Es gibt bekanntermaßen verschiedene Arten von Kunst. Alle haben eins gemeinsam: Ob einem das Werk gefällt ist maßgeblich vom eigenen Geschmack und von den eigenen Präferenzen abhängig, nicht vom Handwerk. Gerade bei gemalten oder gezeichneten Bildern ist beispielsweise die Bandbreite immens: da kann sogar ein vermeintlich handwerklich schlecht gemachtes Bild gerade eben die geniale Kunst sein (oder man verkauft es einfach so). Die Kunst liegt im Auge des Betrachters. Auch bei der Musik: Wenn jemand Musiker ist und live wirklich coole Musik macht, dann überhört man gern auch mal eine Stelle, die vielleicht nicht ganz so optimal gelaufen ist – und das wird dann ach noch als authentisch und nicht überproduziert gelobt. Weil der Rest so toll und die Musikerin eine sympathische Type ist. Ohne mittels Autotune gestreamlined und langweilig gemacht zu werden. Im Netz findet man haufenweise Werke unbekannter Maler und Zeichner und man findet auch noch viel mehr Stücke von Indie-Musikern. Und ihnen wird üblicherweise eher wohlwollend gegenübergestanden, wenn sie ihr Handwerk halbwegs verstehen.
Im Bereich Schriftstellerei und Veröffentlichen von Büchern ist das anders. Da kommen sofort die Buchstabenfetischisten aus ihren Löchern gekrochen und regen sich über jeden gefundenen Fehler auf, und sei er auch noch so klein. Und monieren lautstark, dass das nicht sein dürfe!!!11einself!!
Man verstehe mich nicht falsch. Grundsätzlich sollte die Orthografie stimmen. Vielleicht sogar die Grammatik (manche als klassisch anerkannte Autoren zeigen aber, dass gerade das nicht zwingend der Fall sein muss).

#####

Schreiben Sie aus dem Seitenauszug den Abschnitt von „Man verstehe mich“ bis einschließlich „Fall sein muss).“ wortgetreu ab. Die Datensätze werden hier nicht gebraucht.

#####

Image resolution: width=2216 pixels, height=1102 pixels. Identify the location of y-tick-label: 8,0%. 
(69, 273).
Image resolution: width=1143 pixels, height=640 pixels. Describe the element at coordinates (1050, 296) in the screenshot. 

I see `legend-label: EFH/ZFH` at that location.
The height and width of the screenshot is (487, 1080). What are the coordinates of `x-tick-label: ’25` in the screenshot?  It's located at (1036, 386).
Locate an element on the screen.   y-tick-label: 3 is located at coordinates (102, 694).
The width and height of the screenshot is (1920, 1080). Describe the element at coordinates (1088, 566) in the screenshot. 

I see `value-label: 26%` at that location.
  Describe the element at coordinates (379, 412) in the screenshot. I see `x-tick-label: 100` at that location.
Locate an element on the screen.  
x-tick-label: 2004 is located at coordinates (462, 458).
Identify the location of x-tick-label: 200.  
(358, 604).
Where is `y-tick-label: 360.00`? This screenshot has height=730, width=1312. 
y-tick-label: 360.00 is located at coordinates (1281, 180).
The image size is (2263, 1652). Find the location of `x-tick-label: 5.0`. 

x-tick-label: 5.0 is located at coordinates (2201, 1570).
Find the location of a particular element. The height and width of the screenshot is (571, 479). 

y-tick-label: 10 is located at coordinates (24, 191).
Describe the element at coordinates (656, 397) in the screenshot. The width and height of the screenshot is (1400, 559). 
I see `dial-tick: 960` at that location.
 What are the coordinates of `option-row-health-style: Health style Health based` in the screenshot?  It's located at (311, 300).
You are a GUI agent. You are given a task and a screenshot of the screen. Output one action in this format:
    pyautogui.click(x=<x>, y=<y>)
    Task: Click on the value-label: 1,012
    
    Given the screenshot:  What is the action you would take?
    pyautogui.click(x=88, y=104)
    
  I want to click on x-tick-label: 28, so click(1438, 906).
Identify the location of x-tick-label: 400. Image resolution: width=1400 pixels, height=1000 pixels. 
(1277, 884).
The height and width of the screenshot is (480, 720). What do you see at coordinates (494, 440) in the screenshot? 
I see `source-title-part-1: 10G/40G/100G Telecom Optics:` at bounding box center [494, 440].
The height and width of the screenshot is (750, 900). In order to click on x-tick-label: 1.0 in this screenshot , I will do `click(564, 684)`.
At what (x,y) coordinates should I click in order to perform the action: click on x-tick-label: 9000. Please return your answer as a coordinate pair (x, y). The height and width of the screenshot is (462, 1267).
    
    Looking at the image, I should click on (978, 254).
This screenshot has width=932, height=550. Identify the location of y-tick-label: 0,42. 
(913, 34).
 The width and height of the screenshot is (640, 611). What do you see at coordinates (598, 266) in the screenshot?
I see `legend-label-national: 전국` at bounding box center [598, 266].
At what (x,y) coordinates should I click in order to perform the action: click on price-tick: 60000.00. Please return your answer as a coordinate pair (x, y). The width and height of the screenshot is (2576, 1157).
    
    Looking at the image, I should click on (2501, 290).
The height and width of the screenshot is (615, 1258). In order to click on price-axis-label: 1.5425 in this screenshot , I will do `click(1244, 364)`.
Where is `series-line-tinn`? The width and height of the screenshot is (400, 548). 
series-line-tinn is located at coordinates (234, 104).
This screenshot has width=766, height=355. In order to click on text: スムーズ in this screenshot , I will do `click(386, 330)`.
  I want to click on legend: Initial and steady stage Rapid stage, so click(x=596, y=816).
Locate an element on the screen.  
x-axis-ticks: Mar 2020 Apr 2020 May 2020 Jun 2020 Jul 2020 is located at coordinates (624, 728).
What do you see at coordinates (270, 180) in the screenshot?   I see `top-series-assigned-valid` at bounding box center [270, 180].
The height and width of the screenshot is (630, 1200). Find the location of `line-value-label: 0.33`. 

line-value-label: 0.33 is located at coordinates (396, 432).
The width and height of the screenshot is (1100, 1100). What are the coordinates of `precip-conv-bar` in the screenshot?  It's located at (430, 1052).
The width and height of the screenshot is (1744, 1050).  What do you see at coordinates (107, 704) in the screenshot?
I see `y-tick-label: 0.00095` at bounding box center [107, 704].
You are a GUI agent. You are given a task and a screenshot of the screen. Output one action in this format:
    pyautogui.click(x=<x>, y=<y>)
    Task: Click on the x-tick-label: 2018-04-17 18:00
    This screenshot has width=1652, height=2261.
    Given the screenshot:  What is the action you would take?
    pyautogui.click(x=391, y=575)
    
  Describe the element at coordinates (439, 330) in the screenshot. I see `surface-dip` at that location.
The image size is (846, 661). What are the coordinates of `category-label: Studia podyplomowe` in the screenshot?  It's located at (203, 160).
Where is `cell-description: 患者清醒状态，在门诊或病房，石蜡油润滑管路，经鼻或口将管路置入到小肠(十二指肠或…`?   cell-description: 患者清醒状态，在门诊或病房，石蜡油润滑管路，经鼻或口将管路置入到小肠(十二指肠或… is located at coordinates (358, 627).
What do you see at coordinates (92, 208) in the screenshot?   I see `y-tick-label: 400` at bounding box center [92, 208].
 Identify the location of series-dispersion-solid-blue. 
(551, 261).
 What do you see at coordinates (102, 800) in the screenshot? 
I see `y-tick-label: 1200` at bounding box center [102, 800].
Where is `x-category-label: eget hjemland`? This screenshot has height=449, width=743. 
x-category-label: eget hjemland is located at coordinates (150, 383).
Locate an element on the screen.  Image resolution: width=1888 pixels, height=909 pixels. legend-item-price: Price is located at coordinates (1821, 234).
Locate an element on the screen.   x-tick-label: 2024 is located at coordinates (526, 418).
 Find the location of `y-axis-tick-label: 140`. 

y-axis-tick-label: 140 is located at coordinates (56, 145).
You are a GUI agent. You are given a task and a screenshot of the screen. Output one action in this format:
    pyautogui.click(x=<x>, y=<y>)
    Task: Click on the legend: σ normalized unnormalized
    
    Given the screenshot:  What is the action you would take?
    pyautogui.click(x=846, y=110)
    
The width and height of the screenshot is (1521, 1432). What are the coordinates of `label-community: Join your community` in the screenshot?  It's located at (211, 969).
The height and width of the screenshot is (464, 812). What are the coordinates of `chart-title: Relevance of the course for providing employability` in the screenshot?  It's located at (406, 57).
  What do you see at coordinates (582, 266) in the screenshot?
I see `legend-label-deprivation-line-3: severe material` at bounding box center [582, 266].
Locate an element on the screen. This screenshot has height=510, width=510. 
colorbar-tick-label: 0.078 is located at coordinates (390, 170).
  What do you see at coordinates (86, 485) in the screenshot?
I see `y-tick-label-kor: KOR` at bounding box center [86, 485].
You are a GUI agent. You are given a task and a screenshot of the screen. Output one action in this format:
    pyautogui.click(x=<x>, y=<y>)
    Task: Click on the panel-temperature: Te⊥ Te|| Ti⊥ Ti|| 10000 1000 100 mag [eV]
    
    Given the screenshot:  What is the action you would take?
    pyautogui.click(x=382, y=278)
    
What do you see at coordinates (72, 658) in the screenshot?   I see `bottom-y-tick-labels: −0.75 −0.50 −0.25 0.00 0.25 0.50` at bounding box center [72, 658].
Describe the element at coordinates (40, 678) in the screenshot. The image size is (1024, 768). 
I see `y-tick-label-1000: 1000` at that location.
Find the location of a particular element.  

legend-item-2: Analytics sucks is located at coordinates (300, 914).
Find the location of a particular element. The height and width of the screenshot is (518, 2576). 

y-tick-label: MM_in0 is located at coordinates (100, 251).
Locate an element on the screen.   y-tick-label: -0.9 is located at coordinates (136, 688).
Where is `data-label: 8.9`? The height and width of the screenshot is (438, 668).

#####

Endgültige Antwort –
Man verstehe mich nicht falsch. Grundsätzlich sollte die Orthografie stimmen. Vielleicht sogar die Grammatik (manche als klassisch anerkannte Autoren zeigen aber, dass gerade das nicht zwingend der Fall sein muss).